Stored data –
-.-.-

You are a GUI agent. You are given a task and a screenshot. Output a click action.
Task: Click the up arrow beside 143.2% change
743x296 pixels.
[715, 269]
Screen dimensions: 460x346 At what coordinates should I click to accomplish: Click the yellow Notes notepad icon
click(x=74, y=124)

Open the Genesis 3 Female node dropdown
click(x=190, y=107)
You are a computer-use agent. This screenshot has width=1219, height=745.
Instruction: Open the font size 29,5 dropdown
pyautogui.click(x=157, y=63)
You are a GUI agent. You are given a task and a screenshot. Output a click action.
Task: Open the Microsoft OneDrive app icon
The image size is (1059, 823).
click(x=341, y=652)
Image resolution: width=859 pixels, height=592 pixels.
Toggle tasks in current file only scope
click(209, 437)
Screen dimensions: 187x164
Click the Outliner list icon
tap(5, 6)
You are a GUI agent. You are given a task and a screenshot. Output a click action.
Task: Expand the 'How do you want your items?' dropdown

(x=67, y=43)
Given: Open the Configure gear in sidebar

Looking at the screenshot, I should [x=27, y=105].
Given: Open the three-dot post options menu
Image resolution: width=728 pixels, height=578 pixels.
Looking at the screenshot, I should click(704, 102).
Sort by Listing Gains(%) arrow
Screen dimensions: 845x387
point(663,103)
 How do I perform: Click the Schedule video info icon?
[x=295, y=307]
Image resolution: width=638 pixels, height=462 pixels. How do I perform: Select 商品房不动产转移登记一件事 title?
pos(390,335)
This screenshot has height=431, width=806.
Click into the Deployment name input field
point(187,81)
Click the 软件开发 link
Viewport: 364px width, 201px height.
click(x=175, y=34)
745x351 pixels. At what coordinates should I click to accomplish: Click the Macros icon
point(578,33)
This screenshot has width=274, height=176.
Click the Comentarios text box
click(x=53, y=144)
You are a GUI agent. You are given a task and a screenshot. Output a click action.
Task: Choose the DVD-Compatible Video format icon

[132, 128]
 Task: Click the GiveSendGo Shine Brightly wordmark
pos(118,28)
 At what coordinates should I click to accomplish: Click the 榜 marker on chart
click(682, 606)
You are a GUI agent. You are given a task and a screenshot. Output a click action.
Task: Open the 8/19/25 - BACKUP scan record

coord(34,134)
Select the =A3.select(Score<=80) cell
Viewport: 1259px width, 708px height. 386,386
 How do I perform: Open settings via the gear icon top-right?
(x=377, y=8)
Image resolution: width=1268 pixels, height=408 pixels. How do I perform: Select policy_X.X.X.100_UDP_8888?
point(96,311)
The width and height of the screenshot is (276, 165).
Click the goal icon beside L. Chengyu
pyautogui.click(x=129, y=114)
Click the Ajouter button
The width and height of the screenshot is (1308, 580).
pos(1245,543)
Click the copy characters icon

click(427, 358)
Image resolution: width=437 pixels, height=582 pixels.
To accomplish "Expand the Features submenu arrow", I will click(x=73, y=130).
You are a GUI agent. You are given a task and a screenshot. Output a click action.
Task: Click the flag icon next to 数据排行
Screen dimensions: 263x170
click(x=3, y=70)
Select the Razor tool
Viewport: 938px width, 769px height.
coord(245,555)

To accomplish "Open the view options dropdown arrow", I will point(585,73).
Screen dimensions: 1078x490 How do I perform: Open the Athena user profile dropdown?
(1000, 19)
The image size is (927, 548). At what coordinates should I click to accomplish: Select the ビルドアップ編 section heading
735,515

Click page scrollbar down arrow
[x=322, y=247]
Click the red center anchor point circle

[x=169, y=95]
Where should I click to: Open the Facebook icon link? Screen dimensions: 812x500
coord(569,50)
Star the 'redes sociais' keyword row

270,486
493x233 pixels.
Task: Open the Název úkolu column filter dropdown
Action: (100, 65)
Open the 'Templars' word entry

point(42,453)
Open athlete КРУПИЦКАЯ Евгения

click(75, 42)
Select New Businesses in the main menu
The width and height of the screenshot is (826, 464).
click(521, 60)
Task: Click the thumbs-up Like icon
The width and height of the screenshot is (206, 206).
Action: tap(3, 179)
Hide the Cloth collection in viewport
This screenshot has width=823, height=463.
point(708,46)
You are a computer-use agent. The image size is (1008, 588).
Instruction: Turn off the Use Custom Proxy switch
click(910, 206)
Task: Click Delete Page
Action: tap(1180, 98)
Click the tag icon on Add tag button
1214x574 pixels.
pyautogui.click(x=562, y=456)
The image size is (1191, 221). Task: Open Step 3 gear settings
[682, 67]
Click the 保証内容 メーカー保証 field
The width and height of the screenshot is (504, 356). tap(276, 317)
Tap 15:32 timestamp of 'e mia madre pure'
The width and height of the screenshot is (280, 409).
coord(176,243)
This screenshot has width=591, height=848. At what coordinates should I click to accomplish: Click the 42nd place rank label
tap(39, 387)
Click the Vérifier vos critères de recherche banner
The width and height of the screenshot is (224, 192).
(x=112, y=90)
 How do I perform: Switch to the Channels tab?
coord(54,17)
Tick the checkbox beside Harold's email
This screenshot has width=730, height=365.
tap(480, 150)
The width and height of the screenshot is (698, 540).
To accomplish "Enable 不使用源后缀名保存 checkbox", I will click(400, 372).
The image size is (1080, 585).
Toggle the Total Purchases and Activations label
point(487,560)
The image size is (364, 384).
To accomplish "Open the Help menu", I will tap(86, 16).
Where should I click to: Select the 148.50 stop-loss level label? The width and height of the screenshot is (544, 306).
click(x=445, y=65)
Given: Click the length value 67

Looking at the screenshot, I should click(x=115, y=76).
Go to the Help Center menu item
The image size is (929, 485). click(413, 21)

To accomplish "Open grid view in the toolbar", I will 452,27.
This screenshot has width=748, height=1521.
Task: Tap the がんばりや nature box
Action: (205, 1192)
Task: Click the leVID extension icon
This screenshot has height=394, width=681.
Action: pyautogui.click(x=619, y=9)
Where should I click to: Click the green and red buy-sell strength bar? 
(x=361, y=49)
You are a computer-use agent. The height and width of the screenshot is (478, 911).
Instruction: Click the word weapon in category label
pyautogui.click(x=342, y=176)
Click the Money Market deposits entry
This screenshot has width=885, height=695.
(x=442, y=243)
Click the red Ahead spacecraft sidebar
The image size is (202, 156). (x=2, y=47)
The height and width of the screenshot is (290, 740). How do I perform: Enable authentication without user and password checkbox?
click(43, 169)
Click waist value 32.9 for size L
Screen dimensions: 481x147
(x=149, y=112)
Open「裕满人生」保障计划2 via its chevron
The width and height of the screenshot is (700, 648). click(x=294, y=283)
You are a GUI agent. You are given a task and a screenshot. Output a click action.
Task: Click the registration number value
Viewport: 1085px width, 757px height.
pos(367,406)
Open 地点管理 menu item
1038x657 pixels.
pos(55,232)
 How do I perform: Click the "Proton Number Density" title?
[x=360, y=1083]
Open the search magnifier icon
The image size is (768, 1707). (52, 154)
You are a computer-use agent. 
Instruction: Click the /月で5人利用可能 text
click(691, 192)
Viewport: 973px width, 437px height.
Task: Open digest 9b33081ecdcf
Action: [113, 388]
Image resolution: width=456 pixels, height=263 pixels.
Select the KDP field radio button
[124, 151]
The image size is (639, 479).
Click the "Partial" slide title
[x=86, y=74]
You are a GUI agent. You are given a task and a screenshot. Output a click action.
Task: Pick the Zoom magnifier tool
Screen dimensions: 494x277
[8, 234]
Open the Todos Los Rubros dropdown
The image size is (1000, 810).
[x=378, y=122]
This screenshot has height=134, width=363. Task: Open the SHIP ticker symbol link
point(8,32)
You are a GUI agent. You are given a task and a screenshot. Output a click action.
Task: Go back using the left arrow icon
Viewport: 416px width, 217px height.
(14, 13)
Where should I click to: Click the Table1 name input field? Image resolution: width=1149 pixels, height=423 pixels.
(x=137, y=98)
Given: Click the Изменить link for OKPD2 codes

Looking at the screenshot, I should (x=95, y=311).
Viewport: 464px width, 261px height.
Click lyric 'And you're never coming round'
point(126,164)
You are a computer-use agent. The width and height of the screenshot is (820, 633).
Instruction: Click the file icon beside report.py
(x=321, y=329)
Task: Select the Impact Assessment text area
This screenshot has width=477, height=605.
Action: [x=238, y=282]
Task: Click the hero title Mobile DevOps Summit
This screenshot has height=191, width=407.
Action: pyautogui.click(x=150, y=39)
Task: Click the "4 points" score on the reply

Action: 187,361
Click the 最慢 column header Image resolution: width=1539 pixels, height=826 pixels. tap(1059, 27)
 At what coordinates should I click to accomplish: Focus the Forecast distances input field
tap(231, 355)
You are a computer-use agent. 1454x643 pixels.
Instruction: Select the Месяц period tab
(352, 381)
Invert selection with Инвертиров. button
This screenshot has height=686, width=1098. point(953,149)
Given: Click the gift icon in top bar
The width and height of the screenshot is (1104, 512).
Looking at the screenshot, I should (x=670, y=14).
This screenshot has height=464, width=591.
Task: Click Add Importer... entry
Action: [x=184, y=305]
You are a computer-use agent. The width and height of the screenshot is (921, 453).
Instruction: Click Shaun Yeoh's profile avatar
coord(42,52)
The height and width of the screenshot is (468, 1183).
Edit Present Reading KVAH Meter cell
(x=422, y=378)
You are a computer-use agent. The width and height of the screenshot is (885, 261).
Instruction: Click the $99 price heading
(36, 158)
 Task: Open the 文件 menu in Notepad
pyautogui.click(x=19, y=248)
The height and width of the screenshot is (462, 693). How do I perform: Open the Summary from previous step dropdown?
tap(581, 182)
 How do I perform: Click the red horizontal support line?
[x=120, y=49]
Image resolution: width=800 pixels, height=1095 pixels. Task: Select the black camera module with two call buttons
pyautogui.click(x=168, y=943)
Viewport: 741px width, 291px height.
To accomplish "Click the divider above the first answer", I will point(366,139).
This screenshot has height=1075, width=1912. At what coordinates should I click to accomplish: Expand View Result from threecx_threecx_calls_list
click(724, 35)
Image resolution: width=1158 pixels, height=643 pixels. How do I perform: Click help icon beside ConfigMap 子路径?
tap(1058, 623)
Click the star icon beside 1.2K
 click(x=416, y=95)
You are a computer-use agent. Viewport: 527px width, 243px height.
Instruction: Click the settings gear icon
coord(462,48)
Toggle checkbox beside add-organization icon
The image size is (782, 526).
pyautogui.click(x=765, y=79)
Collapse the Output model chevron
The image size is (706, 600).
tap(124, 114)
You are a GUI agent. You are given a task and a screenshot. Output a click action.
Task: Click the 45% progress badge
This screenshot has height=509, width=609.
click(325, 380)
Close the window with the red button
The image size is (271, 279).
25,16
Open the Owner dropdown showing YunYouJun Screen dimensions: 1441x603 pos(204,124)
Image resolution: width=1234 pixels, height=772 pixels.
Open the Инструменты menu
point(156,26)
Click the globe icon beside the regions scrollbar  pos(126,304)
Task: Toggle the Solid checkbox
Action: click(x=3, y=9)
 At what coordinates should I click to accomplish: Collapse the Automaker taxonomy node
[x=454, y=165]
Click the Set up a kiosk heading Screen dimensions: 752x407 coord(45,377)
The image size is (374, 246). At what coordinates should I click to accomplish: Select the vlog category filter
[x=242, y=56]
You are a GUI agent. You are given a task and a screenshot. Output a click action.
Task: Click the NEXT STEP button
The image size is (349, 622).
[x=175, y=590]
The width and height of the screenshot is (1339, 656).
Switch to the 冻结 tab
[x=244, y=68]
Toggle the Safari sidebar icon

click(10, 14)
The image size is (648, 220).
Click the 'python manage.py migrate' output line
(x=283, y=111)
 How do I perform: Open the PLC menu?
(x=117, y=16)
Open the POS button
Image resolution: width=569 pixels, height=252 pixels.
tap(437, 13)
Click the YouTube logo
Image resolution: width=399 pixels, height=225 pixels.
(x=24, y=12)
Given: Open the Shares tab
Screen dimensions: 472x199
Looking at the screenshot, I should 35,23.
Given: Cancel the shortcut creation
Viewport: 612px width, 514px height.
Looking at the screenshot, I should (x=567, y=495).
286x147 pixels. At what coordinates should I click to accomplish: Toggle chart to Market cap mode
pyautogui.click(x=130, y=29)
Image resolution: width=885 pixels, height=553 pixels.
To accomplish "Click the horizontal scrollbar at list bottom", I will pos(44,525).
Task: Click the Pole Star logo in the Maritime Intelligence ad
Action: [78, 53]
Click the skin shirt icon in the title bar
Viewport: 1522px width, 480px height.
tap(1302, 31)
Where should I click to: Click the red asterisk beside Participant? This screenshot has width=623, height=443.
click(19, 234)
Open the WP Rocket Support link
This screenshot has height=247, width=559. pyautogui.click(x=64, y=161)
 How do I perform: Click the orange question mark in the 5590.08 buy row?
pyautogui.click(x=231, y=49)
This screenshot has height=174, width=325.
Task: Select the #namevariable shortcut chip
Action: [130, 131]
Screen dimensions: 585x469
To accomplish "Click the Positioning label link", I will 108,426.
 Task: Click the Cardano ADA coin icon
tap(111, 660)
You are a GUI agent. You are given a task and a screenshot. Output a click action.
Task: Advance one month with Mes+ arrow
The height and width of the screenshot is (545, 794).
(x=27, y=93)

-.-.-

EXERCISE –
From the records above, determine how many lines hold "computer" and give only that number.

YOUR RESPONSE –
9